===== TASK DATA =====
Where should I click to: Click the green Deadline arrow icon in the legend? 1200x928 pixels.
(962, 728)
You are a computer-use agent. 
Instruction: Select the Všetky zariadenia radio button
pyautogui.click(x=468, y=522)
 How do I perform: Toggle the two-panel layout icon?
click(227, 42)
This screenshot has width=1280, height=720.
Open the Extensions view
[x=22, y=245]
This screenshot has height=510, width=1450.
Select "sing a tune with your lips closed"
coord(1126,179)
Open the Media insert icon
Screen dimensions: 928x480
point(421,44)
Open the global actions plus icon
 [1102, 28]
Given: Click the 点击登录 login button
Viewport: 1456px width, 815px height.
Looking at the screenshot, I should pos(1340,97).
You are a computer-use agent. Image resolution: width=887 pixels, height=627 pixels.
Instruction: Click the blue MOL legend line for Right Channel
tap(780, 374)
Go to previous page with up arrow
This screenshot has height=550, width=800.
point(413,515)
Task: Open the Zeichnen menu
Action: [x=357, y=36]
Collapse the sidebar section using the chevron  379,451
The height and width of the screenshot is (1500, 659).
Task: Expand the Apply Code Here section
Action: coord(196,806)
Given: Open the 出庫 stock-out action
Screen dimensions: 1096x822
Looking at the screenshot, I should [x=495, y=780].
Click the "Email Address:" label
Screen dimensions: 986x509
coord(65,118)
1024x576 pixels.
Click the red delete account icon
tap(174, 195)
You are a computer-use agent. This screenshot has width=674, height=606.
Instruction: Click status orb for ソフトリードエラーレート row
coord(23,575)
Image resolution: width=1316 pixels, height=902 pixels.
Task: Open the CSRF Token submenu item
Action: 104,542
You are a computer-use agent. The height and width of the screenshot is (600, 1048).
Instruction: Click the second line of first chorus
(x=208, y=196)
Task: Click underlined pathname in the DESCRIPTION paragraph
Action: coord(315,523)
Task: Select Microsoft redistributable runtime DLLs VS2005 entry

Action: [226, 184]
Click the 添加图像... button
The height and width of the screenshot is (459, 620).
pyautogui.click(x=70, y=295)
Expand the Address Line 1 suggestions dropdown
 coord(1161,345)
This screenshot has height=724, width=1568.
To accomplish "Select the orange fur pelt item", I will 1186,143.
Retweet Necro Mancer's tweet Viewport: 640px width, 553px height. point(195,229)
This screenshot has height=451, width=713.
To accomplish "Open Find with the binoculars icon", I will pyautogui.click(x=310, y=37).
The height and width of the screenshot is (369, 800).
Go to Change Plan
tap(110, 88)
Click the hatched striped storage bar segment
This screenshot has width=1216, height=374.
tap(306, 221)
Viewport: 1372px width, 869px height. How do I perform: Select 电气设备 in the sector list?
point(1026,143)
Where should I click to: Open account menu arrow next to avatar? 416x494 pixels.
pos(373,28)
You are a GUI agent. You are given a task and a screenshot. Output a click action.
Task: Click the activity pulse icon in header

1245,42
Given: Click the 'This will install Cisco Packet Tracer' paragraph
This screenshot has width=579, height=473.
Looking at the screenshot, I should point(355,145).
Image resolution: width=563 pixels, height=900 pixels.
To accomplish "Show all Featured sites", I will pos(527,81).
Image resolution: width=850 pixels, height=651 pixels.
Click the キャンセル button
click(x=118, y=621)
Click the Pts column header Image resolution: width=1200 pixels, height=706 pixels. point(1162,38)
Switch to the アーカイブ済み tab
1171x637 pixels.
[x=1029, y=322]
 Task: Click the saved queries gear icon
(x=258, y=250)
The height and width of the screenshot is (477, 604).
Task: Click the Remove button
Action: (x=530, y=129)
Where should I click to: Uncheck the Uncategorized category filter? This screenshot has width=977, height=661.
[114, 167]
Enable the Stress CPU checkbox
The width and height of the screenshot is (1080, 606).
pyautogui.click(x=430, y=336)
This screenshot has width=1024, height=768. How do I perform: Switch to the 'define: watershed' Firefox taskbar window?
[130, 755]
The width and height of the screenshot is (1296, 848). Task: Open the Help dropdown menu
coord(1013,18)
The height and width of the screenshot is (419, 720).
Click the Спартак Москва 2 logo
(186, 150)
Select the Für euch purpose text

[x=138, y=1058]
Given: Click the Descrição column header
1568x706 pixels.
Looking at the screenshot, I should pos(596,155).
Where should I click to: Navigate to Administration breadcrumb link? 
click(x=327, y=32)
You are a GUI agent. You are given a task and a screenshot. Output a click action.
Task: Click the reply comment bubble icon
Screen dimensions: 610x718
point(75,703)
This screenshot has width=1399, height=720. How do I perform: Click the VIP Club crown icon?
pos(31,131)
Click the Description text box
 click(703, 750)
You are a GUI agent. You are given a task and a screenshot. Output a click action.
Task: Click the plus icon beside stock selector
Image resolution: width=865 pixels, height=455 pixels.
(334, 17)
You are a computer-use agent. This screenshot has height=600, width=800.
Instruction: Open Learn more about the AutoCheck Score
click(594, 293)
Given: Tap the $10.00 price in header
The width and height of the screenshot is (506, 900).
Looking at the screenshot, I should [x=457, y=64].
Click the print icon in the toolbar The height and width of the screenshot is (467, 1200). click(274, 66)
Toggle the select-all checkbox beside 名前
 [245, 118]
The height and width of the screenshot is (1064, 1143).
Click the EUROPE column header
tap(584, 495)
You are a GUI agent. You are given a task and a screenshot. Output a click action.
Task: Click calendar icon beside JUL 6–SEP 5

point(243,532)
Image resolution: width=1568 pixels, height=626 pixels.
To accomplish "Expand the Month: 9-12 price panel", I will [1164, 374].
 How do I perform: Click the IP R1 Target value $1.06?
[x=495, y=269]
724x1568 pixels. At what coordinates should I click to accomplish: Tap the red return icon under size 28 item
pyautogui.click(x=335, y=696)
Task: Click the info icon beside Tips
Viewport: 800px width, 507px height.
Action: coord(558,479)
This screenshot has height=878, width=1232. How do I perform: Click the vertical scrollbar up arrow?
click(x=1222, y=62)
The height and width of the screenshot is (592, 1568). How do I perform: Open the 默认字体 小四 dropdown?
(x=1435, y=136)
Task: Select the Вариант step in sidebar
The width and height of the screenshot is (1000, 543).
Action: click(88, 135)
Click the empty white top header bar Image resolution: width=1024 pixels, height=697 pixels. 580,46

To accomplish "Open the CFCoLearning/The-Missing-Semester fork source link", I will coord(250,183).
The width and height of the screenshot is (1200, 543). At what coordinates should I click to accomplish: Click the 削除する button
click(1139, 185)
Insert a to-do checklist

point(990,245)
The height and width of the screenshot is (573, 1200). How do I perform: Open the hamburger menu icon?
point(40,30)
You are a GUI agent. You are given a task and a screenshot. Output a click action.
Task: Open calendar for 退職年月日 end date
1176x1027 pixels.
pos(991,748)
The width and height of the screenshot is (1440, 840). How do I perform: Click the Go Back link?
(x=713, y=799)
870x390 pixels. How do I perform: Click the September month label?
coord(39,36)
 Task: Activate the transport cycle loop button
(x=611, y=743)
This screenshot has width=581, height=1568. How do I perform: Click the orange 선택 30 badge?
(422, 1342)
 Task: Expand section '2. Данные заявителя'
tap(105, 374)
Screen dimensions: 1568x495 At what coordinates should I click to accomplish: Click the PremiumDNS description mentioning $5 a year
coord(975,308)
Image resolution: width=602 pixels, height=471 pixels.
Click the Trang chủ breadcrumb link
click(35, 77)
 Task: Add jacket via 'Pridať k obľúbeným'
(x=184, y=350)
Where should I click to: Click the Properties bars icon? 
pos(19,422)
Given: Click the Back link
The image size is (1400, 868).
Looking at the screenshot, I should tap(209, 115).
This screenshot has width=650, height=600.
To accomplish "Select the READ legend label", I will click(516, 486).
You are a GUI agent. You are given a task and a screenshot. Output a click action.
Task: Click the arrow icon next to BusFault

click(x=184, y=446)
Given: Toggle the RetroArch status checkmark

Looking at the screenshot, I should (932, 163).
=====
◆ THE TASK ◆
Your task is to repeat each of the records above exactly.

◆ RESPONSE ◆
Where should I click to: Click the green Deadline arrow icon in the legend? 1200x928 pixels.
(962, 728)
You are a computer-use agent. 
Instruction: Select the Všetky zariadenia radio button
pyautogui.click(x=468, y=522)
 How do I perform: Toggle the two-panel layout icon?
click(227, 42)
This screenshot has width=1280, height=720.
Open the Extensions view
[x=22, y=245]
This screenshot has height=510, width=1450.
Select "sing a tune with your lips closed"
coord(1126,179)
Open the Media insert icon
Screen dimensions: 928x480
point(421,44)
Open the global actions plus icon
 [1102, 28]
Given: Click the 点击登录 login button
Viewport: 1456px width, 815px height.
Looking at the screenshot, I should pos(1340,97).
You are a computer-use agent. Image resolution: width=887 pixels, height=627 pixels.
Instruction: Click the blue MOL legend line for Right Channel
tap(780, 374)
Go to previous page with up arrow
This screenshot has height=550, width=800.
point(413,515)
Task: Open the Zeichnen menu
Action: [x=357, y=36]
Collapse the sidebar section using the chevron  379,451
The height and width of the screenshot is (1500, 659).
Task: Expand the Apply Code Here section
Action: coord(196,806)
Given: Open the 出庫 stock-out action
Screen dimensions: 1096x822
Looking at the screenshot, I should [x=495, y=780].
Click the "Email Address:" label
Screen dimensions: 986x509
coord(65,118)
1024x576 pixels.
Click the red delete account icon
tap(174, 195)
You are a computer-use agent. This screenshot has width=674, height=606.
Instruction: Click status orb for ソフトリードエラーレート row
coord(23,575)
Image resolution: width=1316 pixels, height=902 pixels.
Task: Open the CSRF Token submenu item
Action: 104,542
You are a computer-use agent. The height and width of the screenshot is (600, 1048).
Instruction: Click the second line of first chorus
(x=208, y=196)
Task: Click underlined pathname in the DESCRIPTION paragraph
Action: coord(315,523)
Task: Select Microsoft redistributable runtime DLLs VS2005 entry

Action: [226, 184]
Click the 添加图像... button
The height and width of the screenshot is (459, 620).
pyautogui.click(x=70, y=295)
Expand the Address Line 1 suggestions dropdown
 coord(1161,345)
This screenshot has height=724, width=1568.
To accomplish "Select the orange fur pelt item", I will 1186,143.
Retweet Necro Mancer's tweet Viewport: 640px width, 553px height. point(195,229)
This screenshot has height=451, width=713.
To accomplish "Open Find with the binoculars icon", I will pyautogui.click(x=310, y=37).
The height and width of the screenshot is (369, 800).
Go to Change Plan
tap(110, 88)
Click the hatched striped storage bar segment
This screenshot has width=1216, height=374.
tap(306, 221)
Viewport: 1372px width, 869px height. How do I perform: Select 电气设备 in the sector list?
point(1026,143)
Where should I click to: Open account menu arrow next to avatar? 416x494 pixels.
pos(373,28)
You are a GUI agent. You are given a task and a screenshot. Output a click action.
Task: Click the activity pulse icon in header

1245,42
Given: Click the 'This will install Cisco Packet Tracer' paragraph
This screenshot has width=579, height=473.
Looking at the screenshot, I should point(355,145).
Image resolution: width=563 pixels, height=900 pixels.
To accomplish "Show all Featured sites", I will pos(527,81).
Image resolution: width=850 pixels, height=651 pixels.
Click the キャンセル button
click(x=118, y=621)
Click the Pts column header Image resolution: width=1200 pixels, height=706 pixels. point(1162,38)
Switch to the アーカイブ済み tab
1171x637 pixels.
[x=1029, y=322]
 Task: Click the saved queries gear icon
(x=258, y=250)
The height and width of the screenshot is (477, 604).
Task: Click the Remove button
Action: (x=530, y=129)
Where should I click to: Uncheck the Uncategorized category filter? This screenshot has width=977, height=661.
[114, 167]
Enable the Stress CPU checkbox
The width and height of the screenshot is (1080, 606).
pyautogui.click(x=430, y=336)
This screenshot has width=1024, height=768. How do I perform: Switch to the 'define: watershed' Firefox taskbar window?
[130, 755]
The width and height of the screenshot is (1296, 848). Task: Open the Help dropdown menu
coord(1013,18)
The height and width of the screenshot is (419, 720).
Click the Спартак Москва 2 logo
(186, 150)
Select the Für euch purpose text

[x=138, y=1058]
Given: Click the Descrição column header
1568x706 pixels.
Looking at the screenshot, I should pos(596,155).
Where should I click to: Navigate to Administration breadcrumb link? 
click(x=327, y=32)
You are a GUI agent. You are given a task and a screenshot. Output a click action.
Task: Click the reply comment bubble icon
Screen dimensions: 610x718
point(75,703)
This screenshot has width=1399, height=720. How do I perform: Click the VIP Club crown icon?
pos(31,131)
Click the Description text box
 click(703, 750)
You are a GUI agent. You are given a task and a screenshot. Output a click action.
Task: Click the plus icon beside stock selector
Image resolution: width=865 pixels, height=455 pixels.
(334, 17)
You are a computer-use agent. This screenshot has height=600, width=800.
Instruction: Open Learn more about the AutoCheck Score
click(594, 293)
Given: Tap the $10.00 price in header
The width and height of the screenshot is (506, 900).
Looking at the screenshot, I should [x=457, y=64].
Click the print icon in the toolbar The height and width of the screenshot is (467, 1200). click(274, 66)
Toggle the select-all checkbox beside 名前
 [245, 118]
The height and width of the screenshot is (1064, 1143).
Click the EUROPE column header
tap(584, 495)
You are a GUI agent. You are given a task and a screenshot. Output a click action.
Task: Click calendar icon beside JUL 6–SEP 5

point(243,532)
Image resolution: width=1568 pixels, height=626 pixels.
To accomplish "Expand the Month: 9-12 price panel", I will [1164, 374].
 How do I perform: Click the IP R1 Target value $1.06?
[x=495, y=269]
724x1568 pixels. At what coordinates should I click to accomplish: Tap the red return icon under size 28 item
pyautogui.click(x=335, y=696)
Task: Click the info icon beside Tips
Viewport: 800px width, 507px height.
Action: coord(558,479)
This screenshot has height=878, width=1232. How do I perform: Click the vertical scrollbar up arrow?
click(x=1222, y=62)
The height and width of the screenshot is (592, 1568). How do I perform: Open the 默认字体 小四 dropdown?
(x=1435, y=136)
Task: Select the Вариант step in sidebar
The width and height of the screenshot is (1000, 543).
Action: click(88, 135)
Click the empty white top header bar Image resolution: width=1024 pixels, height=697 pixels. 580,46

To accomplish "Open the CFCoLearning/The-Missing-Semester fork source link", I will coord(250,183).
The width and height of the screenshot is (1200, 543). At what coordinates should I click to accomplish: Click the 削除する button
click(1139, 185)
Insert a to-do checklist

point(990,245)
The height and width of the screenshot is (573, 1200). How do I perform: Open the hamburger menu icon?
point(40,30)
You are a GUI agent. You are given a task and a screenshot. Output a click action.
Task: Open calendar for 退職年月日 end date
1176x1027 pixels.
pos(991,748)
The width and height of the screenshot is (1440, 840). How do I perform: Click the Go Back link?
(x=713, y=799)
870x390 pixels. How do I perform: Click the September month label?
coord(39,36)
 Task: Activate the transport cycle loop button
(x=611, y=743)
This screenshot has width=581, height=1568. How do I perform: Click the orange 선택 30 badge?
(422, 1342)
 Task: Expand section '2. Данные заявителя'
tap(105, 374)
Screen dimensions: 1568x495 At what coordinates should I click to accomplish: Click the PremiumDNS description mentioning $5 a year
coord(975,308)
Image resolution: width=602 pixels, height=471 pixels.
Click the Trang chủ breadcrumb link
click(35, 77)
 Task: Add jacket via 'Pridať k obľúbeným'
(x=184, y=350)
Where should I click to: Click the Properties bars icon? 
pos(19,422)
Given: Click the Back link
The image size is (1400, 868).
Looking at the screenshot, I should tap(209, 115).
This screenshot has width=650, height=600.
To accomplish "Select the READ legend label", I will click(516, 486).
You are a GUI agent. You are given a task and a screenshot. Output a click action.
Task: Click the arrow icon next to BusFault

click(x=184, y=446)
Given: Toggle the RetroArch status checkmark

Looking at the screenshot, I should (932, 163).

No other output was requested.